Jak powiedział Steinitz w wywiadzie dla radia publicznego, Iran potrzebuje "około pół roku", by wzbogacić posiadany uran do poziomu wystarczającego do budowy bomby. Całkowite skonstruowanie broni nuklearnej to jego zdaniem kwestia 1-2 lat. Jak dodał, działania podjęte przez USA za prezydentury Donalda Trumpa "poważnie zaszkodziły projektowi jądrowemu Iranu".
Ocena izraelskiego ministra stoi w sprzeczności z diagnozą postawioną przez nowego sekretarza stanu USA Antony'ego Blinkena, który stwierdził, że czas potrzebny do uzyskania wysoko wzbogaconego uranu przez Iran skrócił się za kadencji Trumpa od ponad roku do 3-4 miesięcy.

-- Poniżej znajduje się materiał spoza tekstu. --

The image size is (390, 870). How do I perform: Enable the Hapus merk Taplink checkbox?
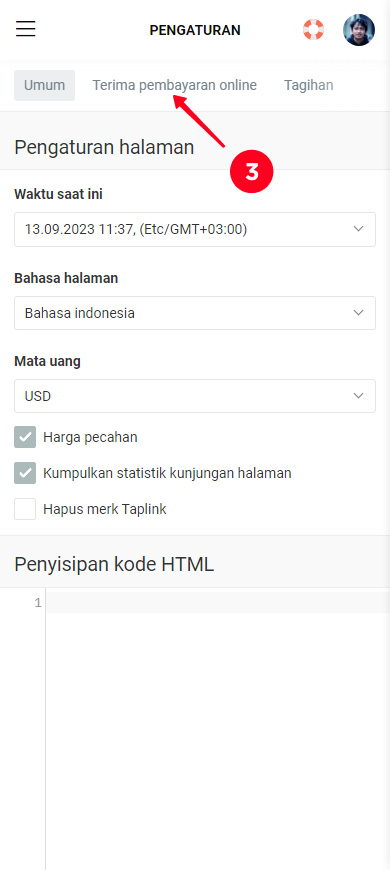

Według Blinkena była to konsekwencja wyjścia USA z porozumienia nuklearnego z Iranem, które nakładało ograniczenia na program atomowy tego kraju. Izrael był jednym z największych krytyków porozumienia i wspierał politykę administracji Trumpa.
Według ostatnich szacunków Międzynarodowej Agencji Energii Atomowej, od czasu wyjścia USA z umowy Iran ponad 10-krotnie zwiększył ilość posiadanego wzbogaconego uranu i ma go obecnie 2,4 tony. Teheran zwiększył też poziom wzbogacenia materiału, z 4,5 proc. do 20 proc. Do konstrukcji broni jądrowej potrzebny jest uran wzbogacony do poziomu 90 proc.